Core Concepts
Streptavidin-based imaging of TurboID-tagged proteins provides superior detection of proteins within phase-separated cellular regions and significantly boosts signal intensity compared to antibody-based methods, enabling improved visualization in applications like expansion microscopy and correlative light-electron microscopy.
Abstract
The content describes a comparative analysis of streptavidin-based and antibody-based protein visualization methods. Key highlights and insights:
Streptavidin imaging of TurboID-tagged proteins can accurately localize target proteins, with resolution comparable to antibody-based immunofluorescence in standard light microscopy.
Streptavidin can effectively detect target proteins within phase-separated cellular regions, such as the nuclear pore channel, nucleolus, and stress granules, where antibodies often fail to bind or penetrate.
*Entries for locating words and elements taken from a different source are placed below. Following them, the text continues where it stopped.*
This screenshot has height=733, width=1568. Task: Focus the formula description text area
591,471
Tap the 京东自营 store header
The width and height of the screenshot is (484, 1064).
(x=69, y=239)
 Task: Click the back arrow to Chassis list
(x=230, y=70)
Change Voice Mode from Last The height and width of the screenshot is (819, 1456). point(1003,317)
This is likely due to the dense, disordered nature of these phase-separated environments.
Streptavidin imaging provides a significantly stronger signal compared to antibody-based detection, with up to a 2.9-fold increase in maximum fluorescence intensity. This advantage is particularly beneficial for imaging applications that require reduced antigen density, such as expansion microscopy and correlative light-electron microscopy (CLEM).
Streptavidin-based imaging can provide additional insights into protein interactions and dynamics. The biotinylation by TurboID can reveal historic interactions and dynamic localization changes that are not captured by steady-state antibody labeling.
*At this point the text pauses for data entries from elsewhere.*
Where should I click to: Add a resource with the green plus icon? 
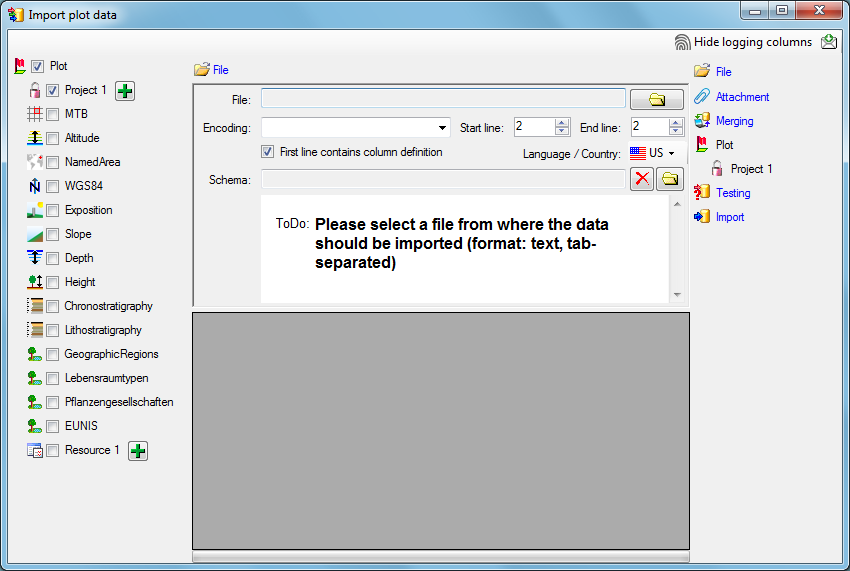138,451
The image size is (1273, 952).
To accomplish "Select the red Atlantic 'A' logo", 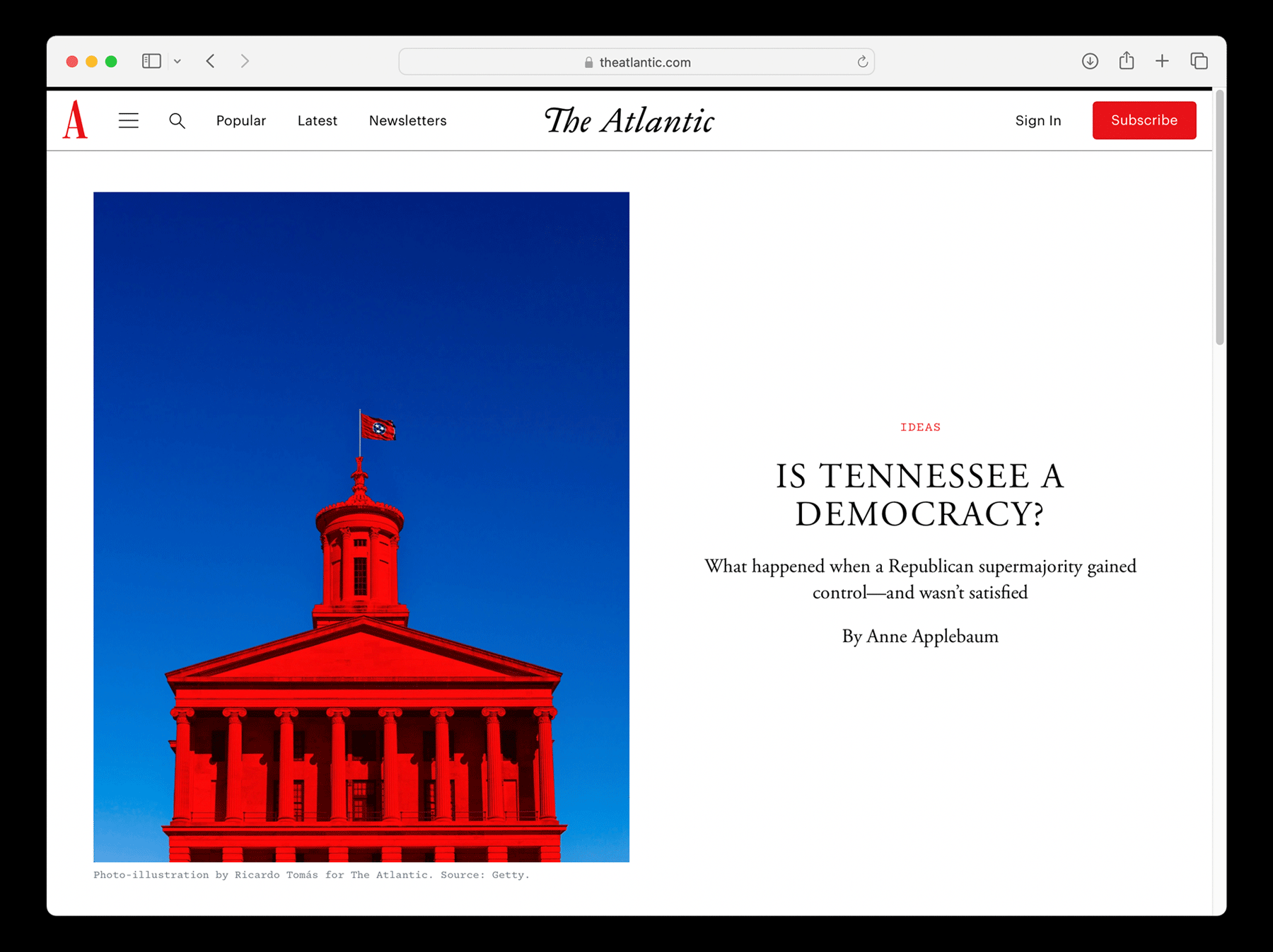I will coord(74,120).
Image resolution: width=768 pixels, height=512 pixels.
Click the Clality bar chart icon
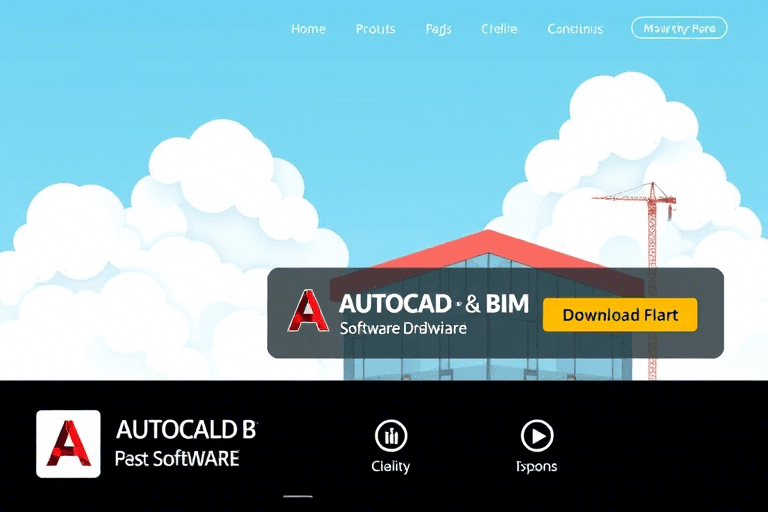[390, 436]
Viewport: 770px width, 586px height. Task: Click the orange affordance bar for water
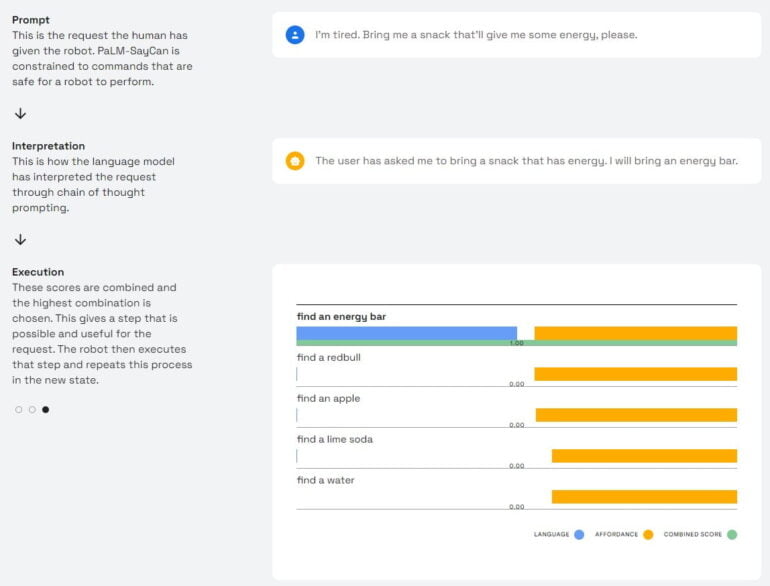[x=644, y=497]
The authors systematically mapped the phase-separated regions of the trypanosome nuclear pore complex by comparing streptavidin and antibody accessibility, identifying the FG-repeat nucleoporins lining the central channel as inaccessible to antibodies.
In summary, the content demonstrates the superior performance of streptavidin-based imaging of TurboID-tagged proteins, particularly in visualizing proteins within phase-separated cellular compartments and enhancing imaging sensitivity in advanced microscopy techniques.
Stats
Streptavidin signal was 2.9-fold higher in maximum fluorescence intensity compared to anti-HA antibody for NUP158-TurboID-HA in trypanosome cells.
Quotes
"Streptavidin imaging has major advantages for the detection of lowly abundant or inaccessible proteins and in addition, can provide information on protein interactions and biophysical environment."
"Importantly, proteins within phase-separated regions, such as the central channel of the nuclear pores, the nucleolus or RNA granules, were readily detected with streptavidin, while most antibodies fail to label proteins in these environments."